The Pew report also found that Latino believers in the United States prefer worshiping with fellow Latino believers.
Among Hispanic Catholics, 70 percent worship in ethnically and linguistically Hispanic churches. For evangelical Christians, the figure is 62 percent, for mainline Protestants, 48 percent. In the report, an "ethnic church" means one with at least some Hispanic clergy, worship services in Spanish, and a majority of Hispanic congregants.
While higher percentages of foreign-born Latinos than U.S.-born go to services done in Spanish, Hispanic churches are by no means uniquely for Spanish-only immigrants. The study found that 48 percent of U.S.-born Latino believers worship in Hispanic congregations. As for language ability, 80 percent of Latinos who primarily speak Spanish attend Latino churches, but, even among bilingual believers, 64 percent prefer a Hispanic worship experience.
Rene Maciel, who will become president of the Baptist University of the Americas in San Antonio, Texas, in August, confirmed the tendency of Hispanic believers to stick together. While Latino Christians don't intentionally avoid other believers, they often have practices rooted in culture that "keep drawing them to ... their congregations, to their people, to their worship services, to their music," he said.
And with the university's mission to train church leaders for service in Hispanic settings, Maciel emphasized the need for believers of all stripes to pay attention to the changing ethnic makeup where they live.

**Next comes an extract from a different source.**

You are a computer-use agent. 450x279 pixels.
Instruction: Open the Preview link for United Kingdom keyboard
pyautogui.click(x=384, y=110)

"There are more and more Hispanics moving into ... our neighborhood," he said. "For us to be able to reach those people, we need to be cross-cultural. We need to understand the culture."
The Pew report was based on a telephone survey of 4,016 Latinos age 18 and older conducted last summer and fall. Researchers called the study "one of the largest data collection efforts conducted" on Hispanic religious life.